▶ WHAT YOU SHOULD DO: Can you render the items below as a numbered list, skipping any blank lines?

---

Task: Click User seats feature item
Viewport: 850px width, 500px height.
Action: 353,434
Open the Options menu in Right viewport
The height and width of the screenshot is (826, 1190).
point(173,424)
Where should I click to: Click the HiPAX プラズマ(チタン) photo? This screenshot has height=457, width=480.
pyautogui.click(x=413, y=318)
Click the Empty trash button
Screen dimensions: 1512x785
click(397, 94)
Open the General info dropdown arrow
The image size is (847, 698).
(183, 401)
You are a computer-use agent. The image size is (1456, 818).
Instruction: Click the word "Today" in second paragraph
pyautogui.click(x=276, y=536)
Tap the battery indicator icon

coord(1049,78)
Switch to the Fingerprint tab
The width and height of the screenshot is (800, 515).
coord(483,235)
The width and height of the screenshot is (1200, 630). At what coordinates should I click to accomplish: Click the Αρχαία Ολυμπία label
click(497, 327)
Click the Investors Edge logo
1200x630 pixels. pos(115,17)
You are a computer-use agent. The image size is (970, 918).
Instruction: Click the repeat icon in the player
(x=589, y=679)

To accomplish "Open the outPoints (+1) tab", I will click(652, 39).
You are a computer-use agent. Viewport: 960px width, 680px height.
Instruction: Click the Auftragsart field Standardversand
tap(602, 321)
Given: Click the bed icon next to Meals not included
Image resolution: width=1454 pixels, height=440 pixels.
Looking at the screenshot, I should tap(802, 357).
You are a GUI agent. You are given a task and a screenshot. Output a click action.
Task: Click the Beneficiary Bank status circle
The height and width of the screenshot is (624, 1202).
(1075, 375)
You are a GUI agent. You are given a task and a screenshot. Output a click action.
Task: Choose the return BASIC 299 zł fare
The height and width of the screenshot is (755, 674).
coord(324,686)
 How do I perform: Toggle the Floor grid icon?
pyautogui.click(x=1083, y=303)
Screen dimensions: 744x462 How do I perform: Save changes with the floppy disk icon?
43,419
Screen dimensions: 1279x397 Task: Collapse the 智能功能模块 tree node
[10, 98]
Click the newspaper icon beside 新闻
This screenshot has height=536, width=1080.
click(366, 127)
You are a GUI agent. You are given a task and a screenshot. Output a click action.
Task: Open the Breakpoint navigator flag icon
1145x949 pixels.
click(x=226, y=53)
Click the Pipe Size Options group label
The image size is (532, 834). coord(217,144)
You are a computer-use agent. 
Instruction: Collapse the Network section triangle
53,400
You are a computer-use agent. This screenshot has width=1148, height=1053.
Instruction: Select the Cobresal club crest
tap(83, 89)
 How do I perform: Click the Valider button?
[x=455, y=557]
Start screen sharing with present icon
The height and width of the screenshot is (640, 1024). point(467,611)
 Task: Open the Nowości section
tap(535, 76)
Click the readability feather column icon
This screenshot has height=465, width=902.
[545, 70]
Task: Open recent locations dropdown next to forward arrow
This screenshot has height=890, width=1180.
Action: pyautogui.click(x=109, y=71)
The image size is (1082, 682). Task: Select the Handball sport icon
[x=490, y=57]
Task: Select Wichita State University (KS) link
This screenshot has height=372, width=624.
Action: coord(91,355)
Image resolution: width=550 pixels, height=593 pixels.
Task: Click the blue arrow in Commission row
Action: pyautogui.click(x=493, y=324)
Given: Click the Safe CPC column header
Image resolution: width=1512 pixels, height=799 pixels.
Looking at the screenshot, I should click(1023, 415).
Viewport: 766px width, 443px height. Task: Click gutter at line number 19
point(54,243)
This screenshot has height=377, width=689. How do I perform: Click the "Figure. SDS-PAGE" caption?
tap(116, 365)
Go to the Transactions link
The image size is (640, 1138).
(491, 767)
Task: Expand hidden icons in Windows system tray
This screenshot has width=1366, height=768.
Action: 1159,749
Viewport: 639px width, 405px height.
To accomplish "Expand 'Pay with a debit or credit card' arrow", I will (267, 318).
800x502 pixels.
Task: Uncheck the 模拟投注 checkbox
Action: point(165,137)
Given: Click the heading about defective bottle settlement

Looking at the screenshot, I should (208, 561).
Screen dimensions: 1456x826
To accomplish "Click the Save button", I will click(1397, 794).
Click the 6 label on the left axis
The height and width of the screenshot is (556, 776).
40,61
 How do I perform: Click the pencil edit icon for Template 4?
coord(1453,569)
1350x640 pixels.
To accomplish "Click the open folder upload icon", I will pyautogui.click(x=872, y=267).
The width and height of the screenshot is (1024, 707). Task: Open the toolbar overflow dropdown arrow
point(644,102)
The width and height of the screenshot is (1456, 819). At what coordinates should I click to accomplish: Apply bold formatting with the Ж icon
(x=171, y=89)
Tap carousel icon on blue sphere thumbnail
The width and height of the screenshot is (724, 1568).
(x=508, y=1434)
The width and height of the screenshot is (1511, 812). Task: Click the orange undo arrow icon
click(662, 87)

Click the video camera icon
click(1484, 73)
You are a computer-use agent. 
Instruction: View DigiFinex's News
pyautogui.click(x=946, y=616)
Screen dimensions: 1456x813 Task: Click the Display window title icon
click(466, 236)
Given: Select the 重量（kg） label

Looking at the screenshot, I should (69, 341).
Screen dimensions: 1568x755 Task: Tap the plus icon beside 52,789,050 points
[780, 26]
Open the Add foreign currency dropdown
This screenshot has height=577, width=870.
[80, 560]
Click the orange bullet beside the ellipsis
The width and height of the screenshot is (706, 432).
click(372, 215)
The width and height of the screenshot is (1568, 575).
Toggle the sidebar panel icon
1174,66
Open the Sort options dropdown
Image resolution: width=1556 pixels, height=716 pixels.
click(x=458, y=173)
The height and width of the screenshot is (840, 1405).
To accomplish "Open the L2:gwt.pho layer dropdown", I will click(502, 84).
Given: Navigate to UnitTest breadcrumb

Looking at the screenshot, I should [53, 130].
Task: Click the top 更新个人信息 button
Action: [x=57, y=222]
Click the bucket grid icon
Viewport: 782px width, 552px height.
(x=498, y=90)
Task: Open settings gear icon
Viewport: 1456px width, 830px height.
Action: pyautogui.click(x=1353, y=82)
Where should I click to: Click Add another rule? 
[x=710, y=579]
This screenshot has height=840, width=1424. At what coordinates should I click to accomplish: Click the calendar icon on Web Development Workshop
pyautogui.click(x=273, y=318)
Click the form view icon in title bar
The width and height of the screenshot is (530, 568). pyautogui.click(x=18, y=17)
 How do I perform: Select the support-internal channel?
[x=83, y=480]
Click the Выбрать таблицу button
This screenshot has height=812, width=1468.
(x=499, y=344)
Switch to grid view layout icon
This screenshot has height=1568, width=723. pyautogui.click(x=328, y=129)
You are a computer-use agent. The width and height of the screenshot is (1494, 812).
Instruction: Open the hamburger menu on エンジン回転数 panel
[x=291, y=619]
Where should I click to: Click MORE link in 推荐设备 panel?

---

▶ FULL SOLUTION:
1. Task: Click User seats feature item
2. Viewport: 850px width, 500px height.
3. Action: 353,434
4. Open the Options menu in Right viewport
5. The height and width of the screenshot is (826, 1190).
6. point(173,424)
7. Where should I click to: Click the HiPAX プラズマ(チタン) photo? This screenshot has height=457, width=480.
8. pyautogui.click(x=413, y=318)
9. Click the Empty trash button
10. Screen dimensions: 1512x785
11. click(397, 94)
12. Open the General info dropdown arrow
13. The image size is (847, 698).
14. (183, 401)
15. You are a computer-use agent. The image size is (1456, 818).
16. Instruction: Click the word "Today" in second paragraph
17. pyautogui.click(x=276, y=536)
18. Tap the battery indicator icon
19. coord(1049,78)
20. Switch to the Fingerprint tab
21. The width and height of the screenshot is (800, 515).
22. coord(483,235)
23. The width and height of the screenshot is (1200, 630). At what coordinates should I click to accomplish: Click the Αρχαία Ολυμπία label
24. click(497, 327)
25. Click the Investors Edge logo
26. 1200x630 pixels. pos(115,17)
27. You are a computer-use agent. The image size is (970, 918).
28. Instruction: Click the repeat icon in the player
29. (x=589, y=679)
30. To accomplish "Open the outPoints (+1) tab", I will click(652, 39).
31. You are a computer-use agent. Viewport: 960px width, 680px height.
32. Instruction: Click the Auftragsart field Standardversand
33. tap(602, 321)
34. Given: Click the bed icon next to Meals not included
35. Image resolution: width=1454 pixels, height=440 pixels.
36. Looking at the screenshot, I should tap(802, 357).
37. You are a GUI agent. You are given a task and a screenshot. Output a click action.
38. Task: Click the Beneficiary Bank status circle
39. The height and width of the screenshot is (624, 1202).
40. (1075, 375)
41. You are a GUI agent. You are given a task and a screenshot. Output a click action.
42. Task: Choose the return BASIC 299 zł fare
43. The height and width of the screenshot is (755, 674).
44. coord(324,686)
45.  How do I perform: Toggle the Floor grid icon?
46. pyautogui.click(x=1083, y=303)
47. Screen dimensions: 744x462 How do I perform: Save changes with the floppy disk icon?
48. 43,419
49. Screen dimensions: 1279x397 Task: Collapse the 智能功能模块 tree node
50. [10, 98]
51. Click the newspaper icon beside 新闻
52. This screenshot has height=536, width=1080.
53. click(366, 127)
54. You are a GUI agent. You are given a task and a screenshot. Output a click action.
55. Task: Open the Breakpoint navigator flag icon
56. 1145x949 pixels.
57. click(x=226, y=53)
58. Click the Pipe Size Options group label
59. The image size is (532, 834). coord(217,144)
60. You are a computer-use agent. 
61. Instruction: Collapse the Network section triangle
62. 53,400
63. You are a computer-use agent. This screenshot has width=1148, height=1053.
64. Instruction: Select the Cobresal club crest
65. tap(83, 89)
66.  How do I perform: Click the Valider button?
67. [x=455, y=557]
68. Start screen sharing with present icon
69. The height and width of the screenshot is (640, 1024). point(467,611)
70.  Task: Open the Nowości section
71. tap(535, 76)
72. Click the readability feather column icon
73. This screenshot has height=465, width=902.
74. [545, 70]
75. Task: Open recent locations dropdown next to forward arrow
76. This screenshot has height=890, width=1180.
77. Action: pyautogui.click(x=109, y=71)
78. The image size is (1082, 682). Task: Select the Handball sport icon
79. [x=490, y=57]
80. Task: Select Wichita State University (KS) link
81. This screenshot has height=372, width=624.
82. Action: coord(91,355)
83. Image resolution: width=550 pixels, height=593 pixels.
84. Task: Click the blue arrow in Commission row
85. Action: pyautogui.click(x=493, y=324)
86. Given: Click the Safe CPC column header
87. Image resolution: width=1512 pixels, height=799 pixels.
88. Looking at the screenshot, I should click(1023, 415).
89. Viewport: 766px width, 443px height. Task: Click gutter at line number 19
90. point(54,243)
91. This screenshot has height=377, width=689. How do I perform: Click the "Figure. SDS-PAGE" caption?
92. tap(116, 365)
93. Go to the Transactions link
94. The image size is (640, 1138).
95. (491, 767)
96. Task: Expand hidden icons in Windows system tray
97. This screenshot has width=1366, height=768.
98. Action: 1159,749
99. Viewport: 639px width, 405px height.
100. To accomplish "Expand 'Pay with a debit or credit card' arrow", I will (267, 318).
101. 800x502 pixels.
102. Task: Uncheck the 模拟投注 checkbox
103. Action: point(165,137)
104. Given: Click the heading about defective bottle settlement
105. Looking at the screenshot, I should (208, 561).
106. Screen dimensions: 1456x826
107. To accomplish "Click the Save button", I will click(1397, 794).
108. Click the 6 label on the left axis
109. The height and width of the screenshot is (556, 776).
110. 40,61
111.  How do I perform: Click the pencil edit icon for Template 4?
112. coord(1453,569)
113. 1350x640 pixels.
114. To accomplish "Click the open folder upload icon", I will pyautogui.click(x=872, y=267).
115. The width and height of the screenshot is (1024, 707). Task: Open the toolbar overflow dropdown arrow
116. point(644,102)
117. The width and height of the screenshot is (1456, 819). At what coordinates should I click to accomplish: Apply bold formatting with the Ж icon
118. (x=171, y=89)
119. Tap carousel icon on blue sphere thumbnail
120. The width and height of the screenshot is (724, 1568).
121. (x=508, y=1434)
122. The width and height of the screenshot is (1511, 812). Task: Click the orange undo arrow icon
123. click(662, 87)
124. Click the video camera icon
125. click(1484, 73)
126. You are a computer-use agent. 
127. Instruction: View DigiFinex's News
128. pyautogui.click(x=946, y=616)
129. Screen dimensions: 1456x813 Task: Click the Display window title icon
130. click(466, 236)
131. Given: Select the 重量（kg） label
132. Looking at the screenshot, I should (69, 341).
133. Screen dimensions: 1568x755 Task: Tap the plus icon beside 52,789,050 points
134. [780, 26]
135. Open the Add foreign currency dropdown
136. This screenshot has height=577, width=870.
137. [80, 560]
138. Click the orange bullet beside the ellipsis
139. The width and height of the screenshot is (706, 432).
140. click(372, 215)
141. The width and height of the screenshot is (1568, 575).
142. Toggle the sidebar panel icon
143. 1174,66
144. Open the Sort options dropdown
145. Image resolution: width=1556 pixels, height=716 pixels.
146. click(x=458, y=173)
147. The height and width of the screenshot is (840, 1405).
148. To accomplish "Open the L2:gwt.pho layer dropdown", I will click(502, 84).
149. Given: Navigate to UnitTest breadcrumb
150. Looking at the screenshot, I should [53, 130].
151. Task: Click the top 更新个人信息 button
152. Action: [x=57, y=222]
153. Click the bucket grid icon
154. Viewport: 782px width, 552px height.
155. (x=498, y=90)
156. Task: Open settings gear icon
157. Viewport: 1456px width, 830px height.
158. Action: pyautogui.click(x=1353, y=82)
159. Where should I click to: Click Add another rule? 
160. [x=710, y=579]
161. This screenshot has height=840, width=1424. At what coordinates should I click to accomplish: Click the calendar icon on Web Development Workshop
162. pyautogui.click(x=273, y=318)
163. Click the form view icon in title bar
164. The width and height of the screenshot is (530, 568). pyautogui.click(x=18, y=17)
165.  How do I perform: Select the support-internal channel?
166. [x=83, y=480]
167. Click the Выбрать таблицу button
168. This screenshot has height=812, width=1468.
169. (x=499, y=344)
170. Switch to grid view layout icon
171. This screenshot has height=1568, width=723. pyautogui.click(x=328, y=129)
172. You are a computer-use agent. The width and height of the screenshot is (1494, 812).
173. Instruction: Open the hamburger menu on エンジン回転数 panel
174. [x=291, y=619]
175. Where should I click to: Click MORE link in 推荐设备 panel?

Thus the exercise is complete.